## Start Text section
Unemployment was a large problem for Richmond in the 1860s, which resulted in Richmond Council repealing the Yarra Pollution Act of 1855 (which forbade industry from discharging waste into the river). As a result, properties abutting the river were seen as attractive places to establish manufacturing. This saw the primarily residential / farming properties along the Yarra River being transformed into industrial areas in the 1870s. As industry moved in, the standard of housing declined, with many areas being declared slums. In the 1950s and 1960s, large areas of housing were acquired by the State Government and these were bulldozed to make way for the North Richmond housing estate which comprises walk-up and high rise public housing.

During the middle of the 20th century, the area of North Richmond centered on Victoria Street has been revitalised in more recent years as the shopping and community focus for Melbourne's South-East Asian migrants. Victoria Street is today known as Little Saigon or Little Vietnam because of its huge Vietnamese community, and its numerous Vietnamese restaurants, bakeries and Asian grocers. Increasingly, there are also restaurants offering food of other ethnic groups, such as Thai and Korean.

Suburban Heritage Study: Richmond Racecourse


Richmond Racecourse was operated by the notorious entrepreneur John Wren from 1907. Located at the eastern end of Bridge Road, it was Melbourne's principal trotting track for many years before it closed in 1932. This study details the residential development of that site.

The inner suburban slum abolition campaign of The Herald newspaper and social reformer, F Oswald Barnett, had inspired the formation of a new State Government committee (Housing Investigation and Slum Abolition Board) to seek out inner city housing development sites for local government slum reclamation. One such site arose in 1935 when John Wren's Victorian Trotting and Racing Association informed Richmond Council that its lease on the Richmond Racecourse was due to expire the following February. Council was unable to raise the £200,000 required to build the new housing estate so the area of the proposed estate was reduced by 10 percent and 15 of the 157 acres was sold to British Australasian Tobacco as a factory site, as a form of subsidy.

The result was an estate in the English cottage style as inspired by public housing in England and seen elsewhere at the Garden City development and early Housing Commission of Victoria estates at Newport and Sunshine. There was consistent use of materials and detailing in both two storey and single storey house formats; including clinker bricks, terracotta tiles, timber framed double-hung sash windows and low brick front fences, with a communal landscape approach that united front gardens along the streets. The cul-de-sac planning was also distinctive and had been used in only a small number of estates at that time (see the AV Jennings' estate at Ivanhoe).
## End Text section
## Start Source excerpt
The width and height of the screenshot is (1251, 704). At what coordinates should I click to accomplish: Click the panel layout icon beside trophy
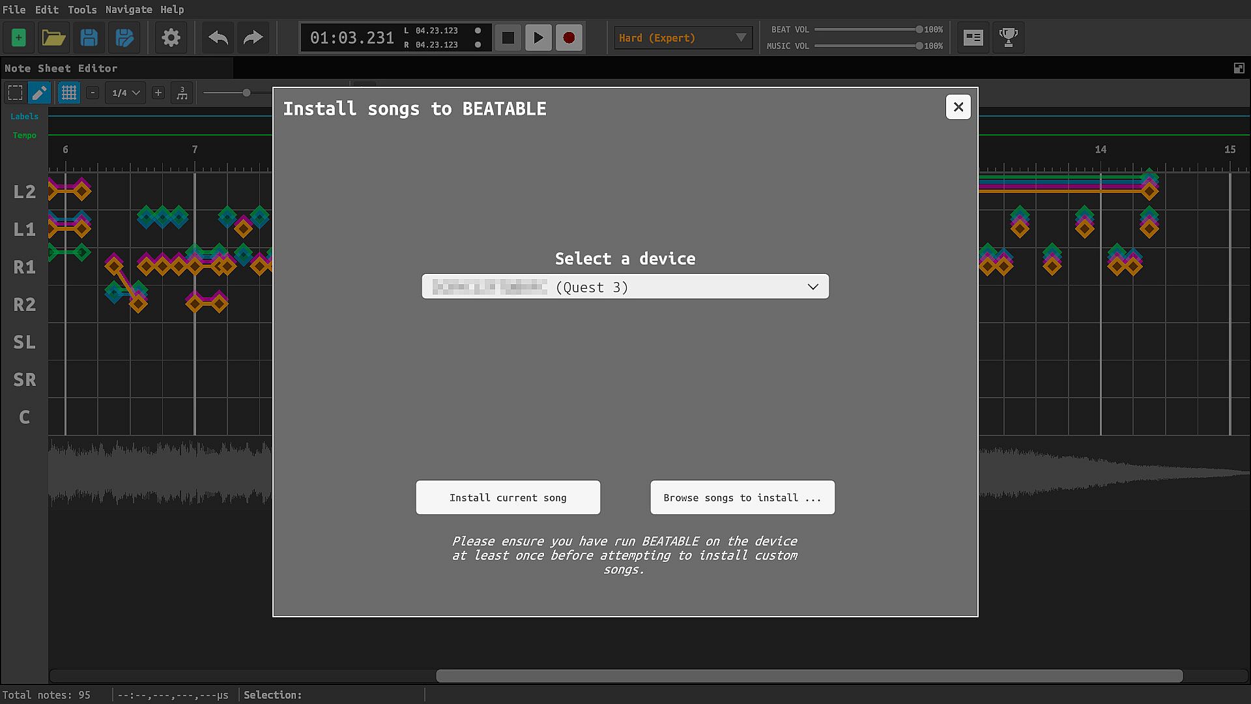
## End Source excerpt
§ **Task to carry out**
Transcribe everything from "Suburban Heritage Study: Richmond" down to "of that site." in the passage on Richmond's history.

§ **Problem solution**
Suburban Heritage Study: Richmond Racecourse


Richmond Racecourse was operated by the notorious entrepreneur John Wren from 1907. Located at the eastern end of Bridge Road, it was Melbourne's principal trotting track for many years before it closed in 1932. This study details the residential development of that site.